WHAT THE TASK REQUIRES -
Your copy must start with the line containing "Where should I" and end with the last line of the entries, matching them exactly and leaving out every picture.

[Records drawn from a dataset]
┄┄┄┄┄┄
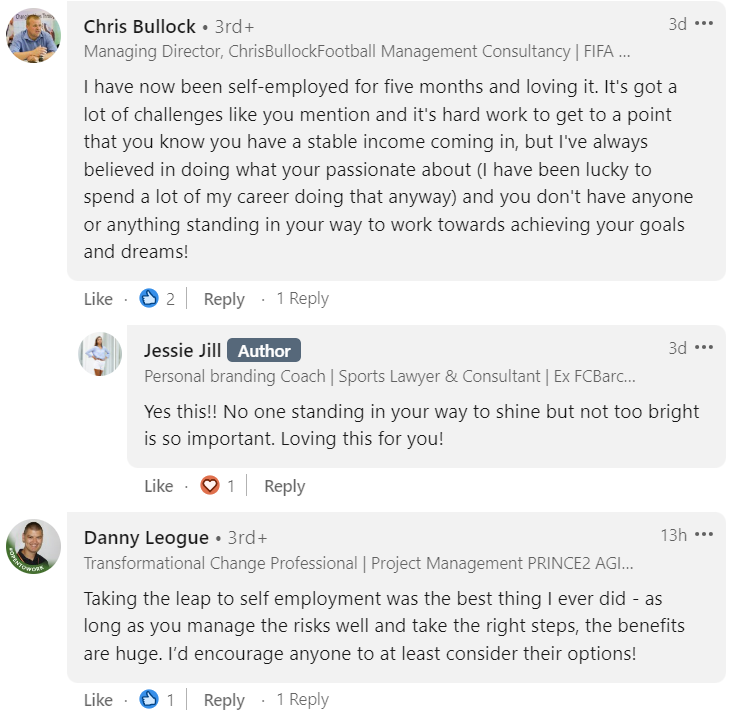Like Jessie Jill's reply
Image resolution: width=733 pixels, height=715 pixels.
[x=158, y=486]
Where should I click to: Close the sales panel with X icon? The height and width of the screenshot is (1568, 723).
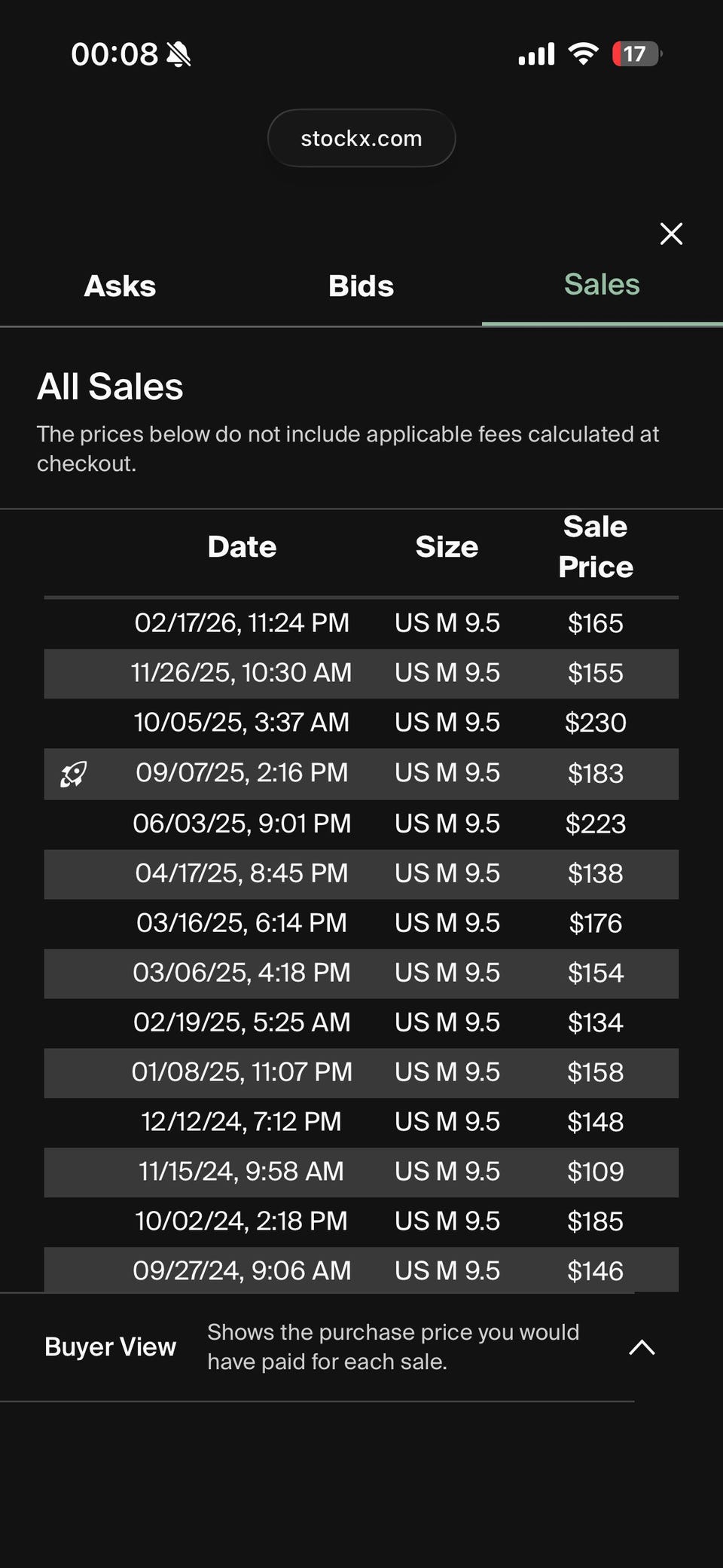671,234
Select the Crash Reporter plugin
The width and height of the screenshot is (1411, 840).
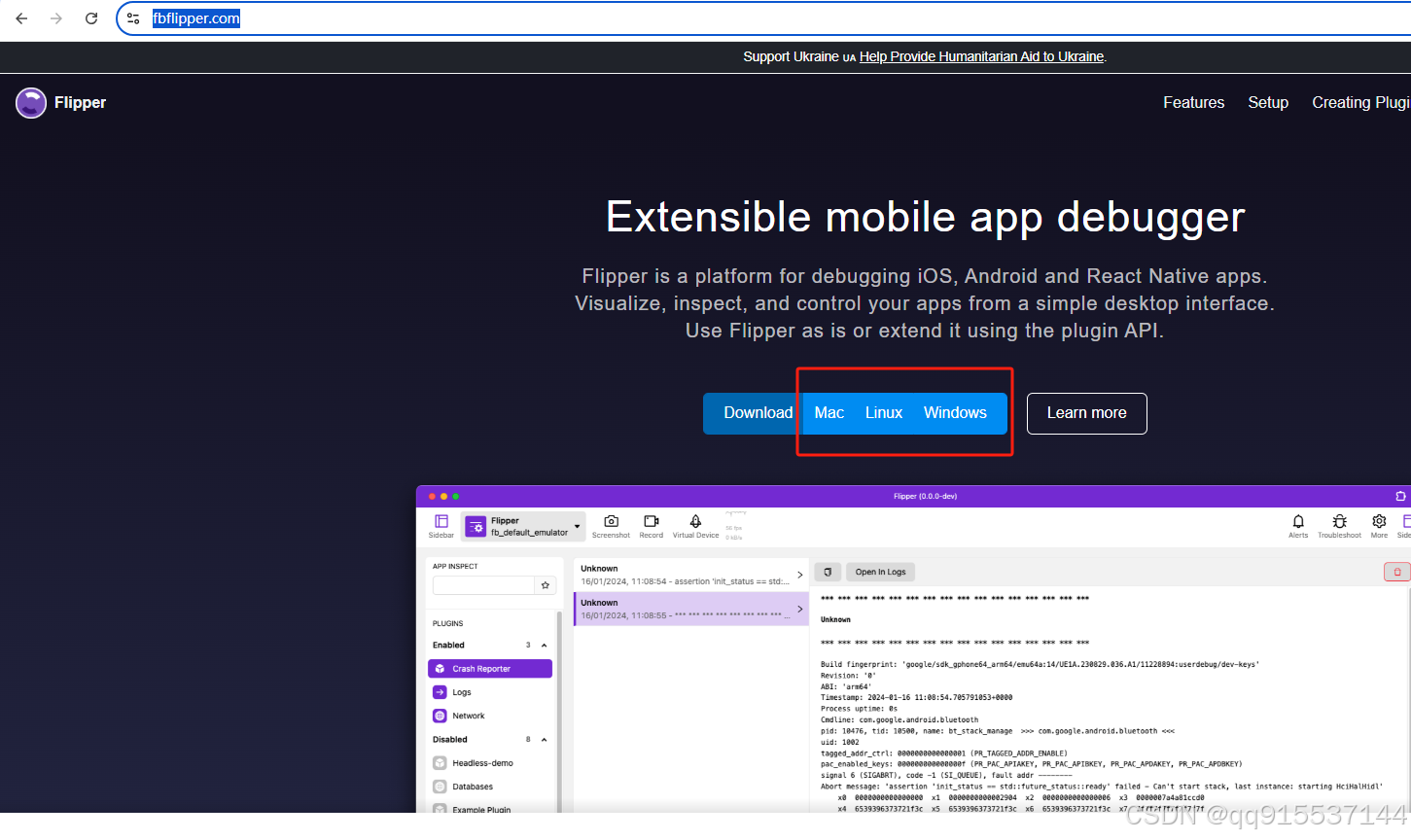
┄┄┄┄┄┄
SOLUTION -
Where should I click to: Close the sales panel with X icon? The height and width of the screenshot is (1568, 723).
671,234
Select the Crash Reporter plugin
The width and height of the screenshot is (1411, 840).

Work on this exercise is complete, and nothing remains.